When I first heard about the film I could not imagine how you would solve two problems: I was afraid it was going to look like a first-person shooter game and I was afraid that like Alfred Hitchcock’s movie Rope you would be able to see the actors worried about the pressure of the one long, continuous shot. How did you overcome those challenges so well?
Mendes: Hitchcock had it harder. He had no visual effects; that’s the bottom line. It was much more difficult in those days. He had to change the film every 10 minutes come what may. I didn’t have to worry about that. I did worry about making sure it felt coherent and if it felt like we were stitching shots together, not just that you didn’t see it but also you shouldn’t be thinking about it. You should be watching it.
The game problem though was the biggest issue. It was a total concern of ours. I didn’t want it to feel repetitive. I didn’t want to get stuck in the same point of view. I didn’t want to trot along behind them all the time or indeed just keep looking at them. There had to be many different relationships between camera and character and they had to emerge organically.
So sometimes the camera is very subjective and very intimate and a lot of the time they’re far away and the camera’s more objective and sees them in the landscape.
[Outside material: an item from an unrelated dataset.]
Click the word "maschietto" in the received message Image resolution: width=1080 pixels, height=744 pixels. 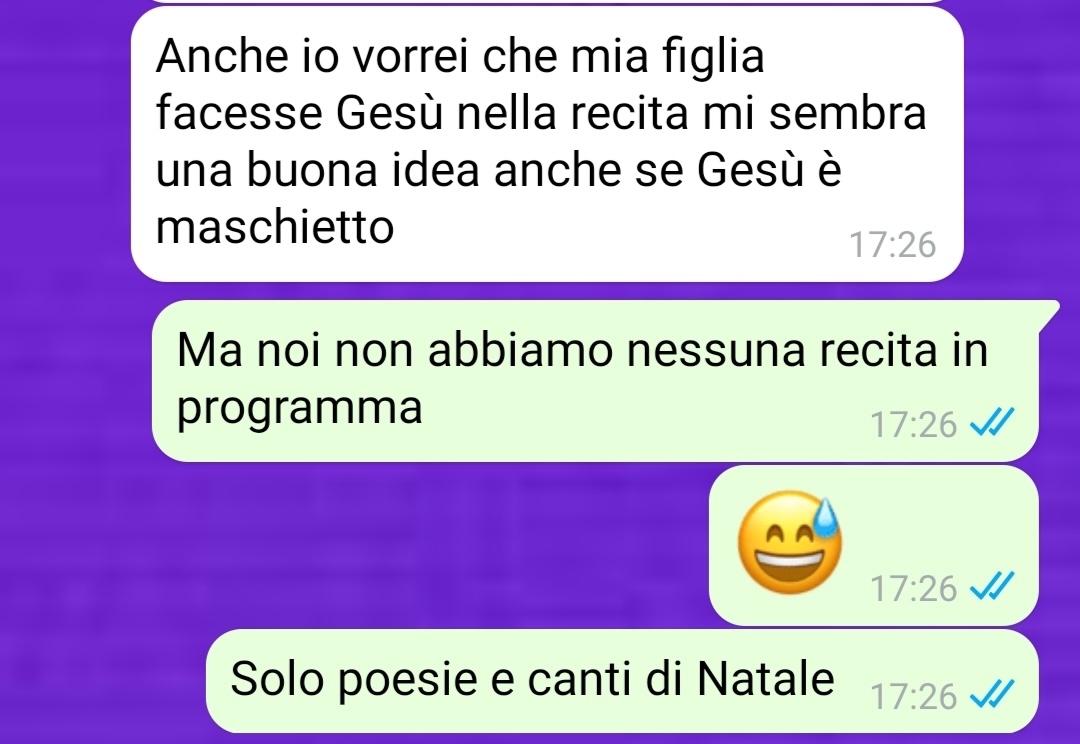275,227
Sometimes you have to understand distance, what’s left to travel, sometimes physical difficulty, time; all of these other things and the constantly changing and evolving landscape and weather and skies. So, the big conversation was this evolving style which allowed this sort of constant dance between camera and character and landscape, all three of which are moving all the time.
It didn’t trap us. We didn’t feel constricted. We felt like either the land had to dictate how we moved or the emotional life of the characters but that somehow the point of shooting this way is to give us direct access to them and that these other choices of where the camera went were as much to do with what was going on emotionally with the characters as it was anything.
For example, the scene with Blake when he gets wounded — the camera is very unusual because it moves around but in a way that’s sort of expressing the panic and the fear. So, there weren’t even any rules, it wasn’t like when they stopped moving we stopped moving because actually, that doesn’t happen always and sometimes when they’re moving fast you’ll let them get away from the camera and then find a way to get back to them again.
I had one rule which was not allowing any panning between people back and forth in dialog scenes. So, the sense of these two ribbons that intersect at times and at other times kind of diverge; the two ribbons are the ribbon of the camera and the ribbon of actors or the characters and those two things move constantly in flux against each other. That’s how we go out of that feeling that we’re just going to trot along behind them and bang, bang, bang.
Of course, the big difference is you’re not in control as you are in a game. You’re being told a story. You have to give yourself up to it and I hope it achieves an emotional connection which you don’t get from a game. So, it makes you understand what movies can do that you can’t get from video games even more; it crystalizes that perhaps.
1917 is in theaters on December 25, 2019.